# Günstiger dice/ln2 Pot



## PCGH_Willi (10. Januar 2016)

*Günstiger dice/ln2 Pot*

Moin moin, 

Kennt irgendwer nen günstigen dice/ln2 pot? habe nicht unbedingt lust so viel dafür auszugeben wenn ich den pot nur ab und zu nutze. 
bräuchte Cpu und Gpu Pot wobei cpu pot erstmal wichtiger wäre .

Roman hatte mir zwar vor knapp 2 jahren schon geschrieben dass er einen günstigen Pot in arbeit hätte aber seitem hab ich nix neues mitbekommen, bzw von ihm auch nix mehr zu dem Thema gehört :/

Achja kleine frage am Rande: is ein EVGA Nforce 680i sli gut für exoc?  bin bei 775 nich so ganz im thema  

MfG: Willi


----------



## theLamer (10. Januar 2016)

*AW: Günstiger dice/ln2 Pot*

Was heißt denn günstig für dich? Ich würde meinen Kupferpot evtl loswerden wollen, ebenso meinen Alu-GPU-Pot (will mir beides später neu kaufen wenn ich fertig mit Studium bin). Kannst mir diesbezüglich bei Interesse gerne eine PN schreiben.

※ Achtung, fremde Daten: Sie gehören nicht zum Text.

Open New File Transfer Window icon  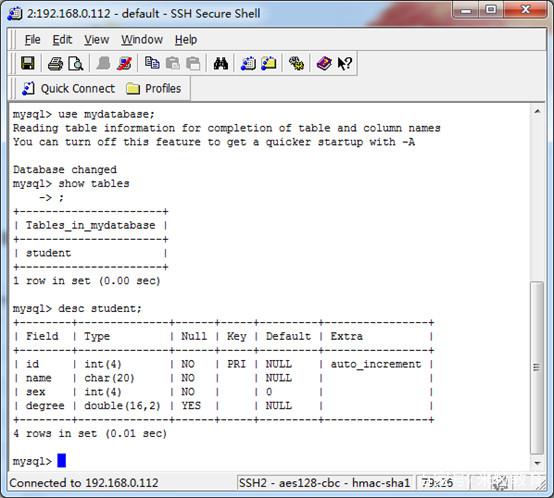269,64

Bzgl. der S775-Frage würde ich sagen, du kannst das Board auf jeden Fall gut verwenden, vor allem zum Einstieg. Sollte auf jeden Fall 450 MHz+ FSB schaffen und für den Anfang absolut ausreichend für subzero sein. Je nachdem was du benchst, sind verschiedene Boards am besten. Für alte CPUs z.B. Asus Commando oder mein absolutes Lieblingsboard für eigentlich alles das ASUS P5E3 Premium (X38). Auch ganz oben dabei das Rampage Extreme und sogut wie alle guten P45 Boards wenn man noch DDR2 hat.

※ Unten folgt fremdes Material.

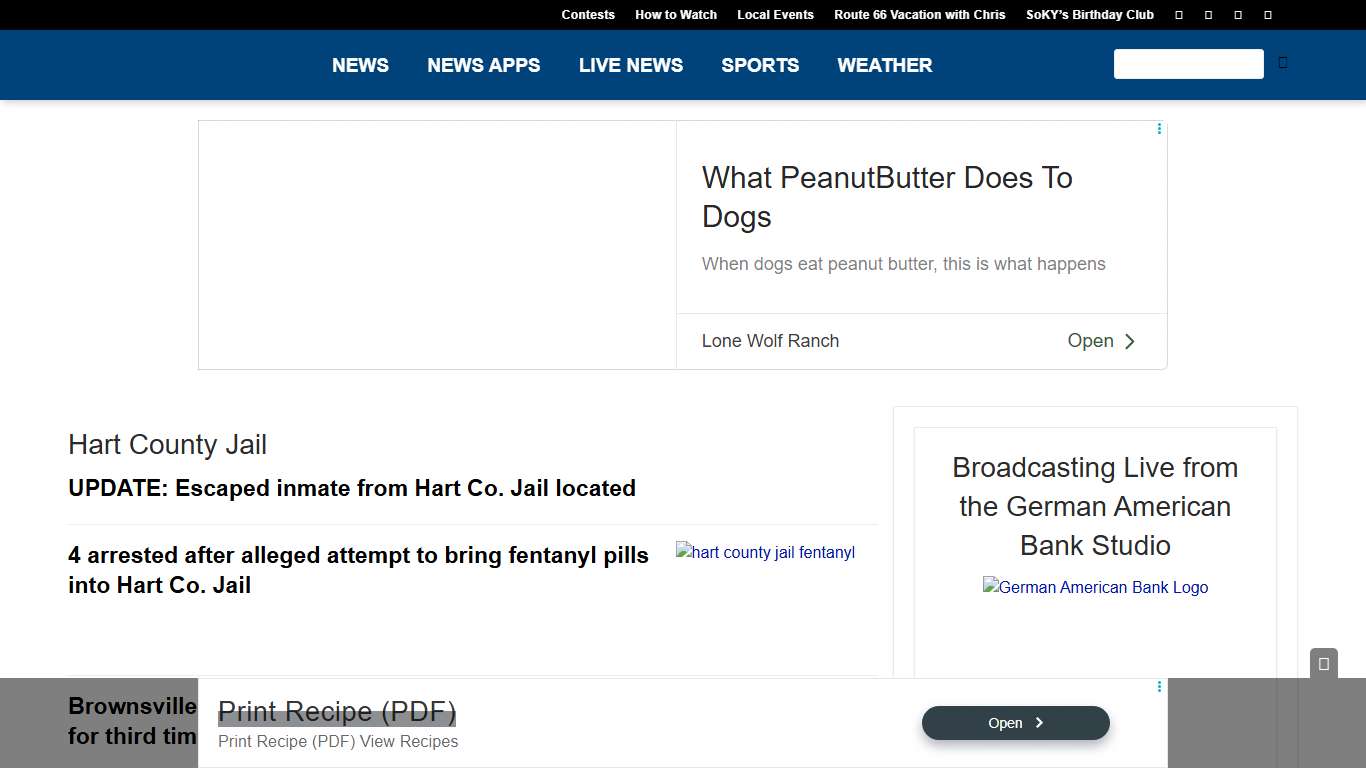Screen dimensions: 1366x768
Task: Open the How to Watch link
Action: (x=676, y=15)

Wenn du dann einen Pot hast kommt das nächste Problem... LN2 ist ziemlich teuer. Ich hab das Glück, dass ich das in der Uni für ein Appel und ein Ei bekomme, aber bei Linde zahlst du glaub ich ca. 1,80€ pro Liter. Echt heftig. Oder magst du sowieso erstmal mit Trockeneis anfangen?


----------



## PCGH_Willi (10. Januar 2016)

*AW: Günstiger dice/ln2 Pot*

also ich sags mal so der pot von dem roman gesprochen hat lag so im bereich 80 euro... da würde ich halt auch ganz gerne landen wollen... 

weis nicht genau hab das board erst seit gestern und für 15 euro bestimmt ganz gut  vom commando hab ich auch schon gutes von roman gehört. warum unbedingt ddr2? 

an ln2 komm ich auch nicht direkt ran, zumal ich auch keinen dewar hab den ich mir entweder noch selber zulegen müsst oder mieten müsste und die dinger sind verdammt teuer also würde ich dann so oder so erstmal nur mit dice benchen... hab zwar schon mit minusgraden gebencht aber nie unter last da peltiers das nicht halten können wenn die wärmeabfuhr höher wird XD trockeneis is ja auch nich grad billig aber naja   damit komm ich noch klar


----------